The N.C. Supreme Court’s vote to overturn the ruling that the education voucher program is unconstitutional means taxpayer funds will now flow freely to schools that are not required to have trained or certified teachers, any identified or minimum curriculum, any accreditation or criminal background checks for employees and that can discriminate on the basis of religion.
And as the state continues to struggle to meets its obligation to provide all students with a “sound basic education,” millions of dollars of public money will now go to support schools that are not subject to the fundamental education mandates of our state constitution.
The 4-3 decision was grounded in the determination that despite sending state funds to private entities, the voucher program is somehow consistent with the public purpose doctrine of the state constitution, which requires that with the expenditure of state funds, “the ultimate gain must be the public’s, not that of an individual or private entity.” A constitutionally permissible public purpose must involve “a reasonable connection with the [the state’s] convenience and necessity; and . . . benefits the public generally, as opposed to special interests or persons.”
The majority first declares that giving public money to “lower-income families so that their children have additional educational opportunities is well within the scope of permissible governmental action and is intimately related to the needs of our state’s citizenry.” Setting aside the obvious disconnect between this purported goal and the numerous other recent legislative acts that have made it more difficult for poor children to gain access to quality educational resources, this is an interesting descriptor: “lower-income.” Currently, voucher-eligible families must earn at or below 133 percent of the income qualification for the free or reduced-price lunch program. But every other voucher program across the country that was initially touted as giving educational opportunity to poor children was quickly expanded to include middle class families.

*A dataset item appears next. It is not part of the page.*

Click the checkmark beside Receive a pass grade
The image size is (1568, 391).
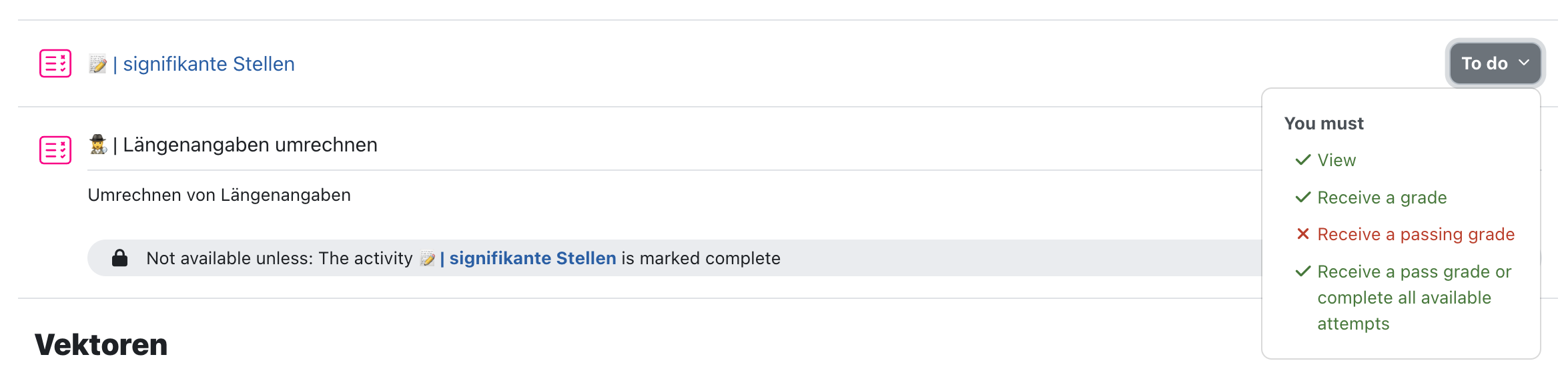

But does this language in the majority opinion mean that if the eligibility criteria are expanded, the program would violate public purpose doctrine? And as to benefiting the public generally, while the majority repeatedly touts that promoting educational opportunity is good for our state, it ignores the fact that similar programs elsewhere have led to divestment from the public schools where the vast majority of children (especially poor children) are educated.
As the dissents point out, the overwhelming evidence shows that voucher programs increase racial and socio-economic isolation of students and “exacerbate, rather than alleviate, educational, class, and racial divides.” Nothing in our state’s voucher plan prevents the same result. Moreover, our state’s flawed plan lacks the substantive educational standards that other jurisdictions impose on schools receiving vouchers.
The same week our state Supreme Court issued the voucher ruling, in another Wake County courtroom Judge Howard Manning explained that the failure to provide a certified teacher in every classroom is a per se violation of the constitutional mandate established by that same Supreme Court in its Leandro decision in 2004. In fact, none of the metrics established to measure a sound basic education apply to the private schools now receiving state support, nor do any requirements about the nature or quality of the education they provide.
The real purpose of the voucher program is clear: to privatize public education. In that regard, it is consistent with other legislative actions that undermine traditional public schools in North Carolina.
Mark Dorosin is managing attorney and Elizabeth Haddix is senior staff attorney for the UNC Center for Civil Rights in Chapel Hill.